Another resident, Mary Ann Ende, read a March 15 letter that attorney Adrian Oglesby sent to the Single Action Shooting Society, which owns the ranch. The letter hints at the legal course a lawsuit might follow, should it come to that.
A permit issued to SASS in 2004 does not allow shotgun shooting, the attorney said: “The operation of a modern shotgun sports range was not contemplated or even foreseeable at the time … ”
Even a person “of the strongest constitution would find its impacts to be offensive, annoying, unpleasant, and damaging,” the letter continued. “Given this, it is shocking that the county has not stopped it already.”
After mentioning the county government’s “failure to properly permit and regulate activities at the Founders Ranch,” Oglesby said the shooting at the range “is unquestionably an illegal activity that perfectly fits the definitions of both a public and private nuisance.

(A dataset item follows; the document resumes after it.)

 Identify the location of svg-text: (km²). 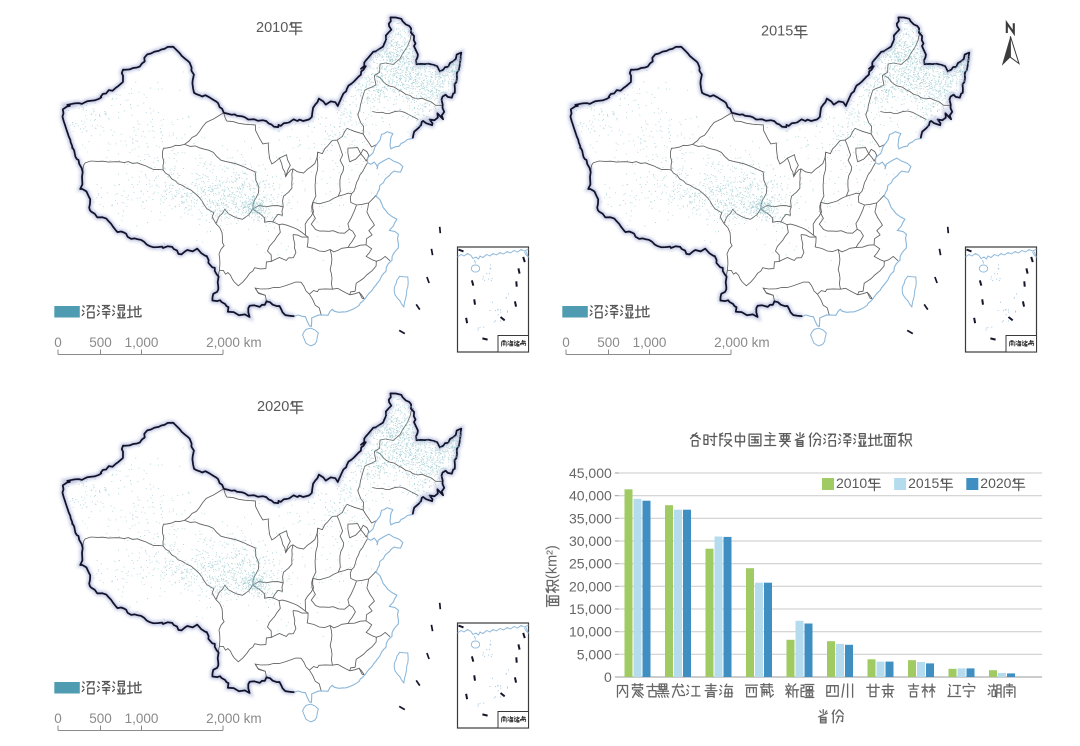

“… We understand that the commission may soon reconsider the scope of the 2004 conditional use permit,” the attorney wrote. “At that time we hope that the commission will properly consider how the Shotgun Sports Club is a continuing nuisance that deprives my clients of their ability to enjoy their private-property rights. In the meantime, we demand that you cease and desist the operation (of the shotgun range).”
Steven Guetschow, the county’s Planning & Zoning chief, reported to the commission on several visits he made recently to the area around the ranch to monitor the shooting, which has been the target of nonstop complaints for months. He concluded that while the shooting was fairly constant and audible, it was generally not much louder than ordinary conversation.
The commissioners instructed Guetschow to look into purchasing a decibel-level reader.